時は過ぎていく
前回は更新が滞っており申し訳ありませんでした。
なるべく更新する日、しない日はお伝えするつもりではあります。今後は気をつけますのでよろしくお願いします。
畑仕事を終え、今日の分の計算塾を開催する。昨年、色々とスコードのことで悩んでいた時期と比べると、ちゃんと教師としての振る舞いができるようになったと思う。何がわからないのか、相手がどう考えているのかを聞き出して解決へと導いていくことが出来るようになったのだ。
……まぁ自称だけども。本当にそういうことが出来ているかは、ちょっと自信がない。
「ユキトー。もう字が見えねーんだけど」
と、ここで授業を遮る一声。今年六歳になるダノガの声だった。昨年から参加している彼だが意欲的に参加してるとは言い辛く、できることといえば二桁の足し算くらいだろう。いや、この村の人間の中でいえば賢い方にはなるのだが。
「あぁ、そうだな。じゃあ今日は終わりにしよう」
「やりぃ。帰ろーっと」
こうして授業終わりにすぐ帰る生徒を見ると、自分の学生時代を思い出す。あの時も友達と遊ぶ約束をして、学校が終わったらすぐ帰って遊びに行っていたっけ。携帯ゲーム機でモンスターの交換をしたり、コントローラーを持ち寄って乱闘をしたり、色々楽しかったよな。

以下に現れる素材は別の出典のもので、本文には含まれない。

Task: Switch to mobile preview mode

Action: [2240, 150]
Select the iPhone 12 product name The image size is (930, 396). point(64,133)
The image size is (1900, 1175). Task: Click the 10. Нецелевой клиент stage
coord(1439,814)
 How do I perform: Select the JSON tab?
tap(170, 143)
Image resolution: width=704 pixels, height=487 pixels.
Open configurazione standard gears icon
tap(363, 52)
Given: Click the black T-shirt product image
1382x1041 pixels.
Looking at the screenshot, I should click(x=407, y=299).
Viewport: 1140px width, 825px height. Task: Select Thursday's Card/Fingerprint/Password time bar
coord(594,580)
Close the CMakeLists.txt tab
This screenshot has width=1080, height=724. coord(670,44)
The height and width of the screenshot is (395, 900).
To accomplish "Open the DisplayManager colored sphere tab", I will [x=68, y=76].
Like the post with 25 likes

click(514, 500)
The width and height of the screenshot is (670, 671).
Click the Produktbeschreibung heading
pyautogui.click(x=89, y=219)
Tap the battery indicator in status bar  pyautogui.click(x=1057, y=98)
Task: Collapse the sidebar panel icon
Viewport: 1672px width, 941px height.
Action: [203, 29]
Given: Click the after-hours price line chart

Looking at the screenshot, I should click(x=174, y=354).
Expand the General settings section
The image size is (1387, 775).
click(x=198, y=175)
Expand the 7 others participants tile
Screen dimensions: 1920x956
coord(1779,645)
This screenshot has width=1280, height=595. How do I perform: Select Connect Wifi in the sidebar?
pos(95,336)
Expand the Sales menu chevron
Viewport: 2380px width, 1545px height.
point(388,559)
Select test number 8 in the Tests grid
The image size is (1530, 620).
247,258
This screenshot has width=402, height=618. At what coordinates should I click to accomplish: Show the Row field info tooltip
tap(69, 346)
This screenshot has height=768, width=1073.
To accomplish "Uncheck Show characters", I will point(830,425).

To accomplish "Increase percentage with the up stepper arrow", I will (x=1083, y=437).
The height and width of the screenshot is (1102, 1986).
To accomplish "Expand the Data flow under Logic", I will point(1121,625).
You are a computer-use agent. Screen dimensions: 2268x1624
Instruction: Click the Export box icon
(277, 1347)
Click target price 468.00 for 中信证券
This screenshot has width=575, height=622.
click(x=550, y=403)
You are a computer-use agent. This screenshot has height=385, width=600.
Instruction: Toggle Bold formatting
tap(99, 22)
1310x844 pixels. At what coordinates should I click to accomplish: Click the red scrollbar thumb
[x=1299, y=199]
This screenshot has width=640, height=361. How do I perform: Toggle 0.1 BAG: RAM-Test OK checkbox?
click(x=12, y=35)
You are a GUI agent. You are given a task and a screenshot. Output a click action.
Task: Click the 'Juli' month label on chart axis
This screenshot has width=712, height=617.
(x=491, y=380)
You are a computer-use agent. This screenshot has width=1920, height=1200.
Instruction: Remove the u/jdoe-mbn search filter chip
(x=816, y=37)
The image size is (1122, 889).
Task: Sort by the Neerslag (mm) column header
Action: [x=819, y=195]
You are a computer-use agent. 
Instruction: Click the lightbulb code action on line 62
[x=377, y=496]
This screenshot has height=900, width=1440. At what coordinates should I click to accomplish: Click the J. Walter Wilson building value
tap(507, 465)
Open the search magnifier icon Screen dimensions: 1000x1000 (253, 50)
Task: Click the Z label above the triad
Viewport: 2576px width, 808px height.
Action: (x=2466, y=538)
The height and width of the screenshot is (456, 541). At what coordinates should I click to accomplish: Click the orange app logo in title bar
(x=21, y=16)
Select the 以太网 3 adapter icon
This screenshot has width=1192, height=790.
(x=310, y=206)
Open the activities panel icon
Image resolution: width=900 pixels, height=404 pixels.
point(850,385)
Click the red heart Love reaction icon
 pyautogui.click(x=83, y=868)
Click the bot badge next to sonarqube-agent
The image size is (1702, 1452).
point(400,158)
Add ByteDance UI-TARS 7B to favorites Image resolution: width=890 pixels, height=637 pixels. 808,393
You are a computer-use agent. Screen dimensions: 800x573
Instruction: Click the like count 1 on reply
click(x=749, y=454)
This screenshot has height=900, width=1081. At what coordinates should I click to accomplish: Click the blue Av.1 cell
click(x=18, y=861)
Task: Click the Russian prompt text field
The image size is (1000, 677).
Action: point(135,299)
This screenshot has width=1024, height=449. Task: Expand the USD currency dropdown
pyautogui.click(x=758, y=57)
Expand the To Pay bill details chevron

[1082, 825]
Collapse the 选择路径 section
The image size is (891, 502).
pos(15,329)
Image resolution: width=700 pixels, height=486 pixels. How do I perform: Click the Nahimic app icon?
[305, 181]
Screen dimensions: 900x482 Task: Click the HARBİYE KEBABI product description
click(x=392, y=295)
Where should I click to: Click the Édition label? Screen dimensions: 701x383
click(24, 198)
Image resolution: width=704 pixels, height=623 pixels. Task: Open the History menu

……なんて、ノスタルジックな感触に浸っている場合ではないか。だって今日もこの計算塾には幼馴染の少女が来てないんだから。
「どうしたもんかな」
ラムノが言っていたこともあり、ウォーラとはもう一度話をしたいものだ。ウォーラがどう思っているのかはともかく、俺は彼女とまだ話をしたい。しかしそのための手段は、……というと思いつかない。強引に話を仕掛けるしかないだろうか。
床に散らばったカラフルな色の石を集めながら、幼馴染の少女とちゃんと話し合う場の設置方法を考える。……その日のうちに良いアイデアなんて思いつかなかったけれども。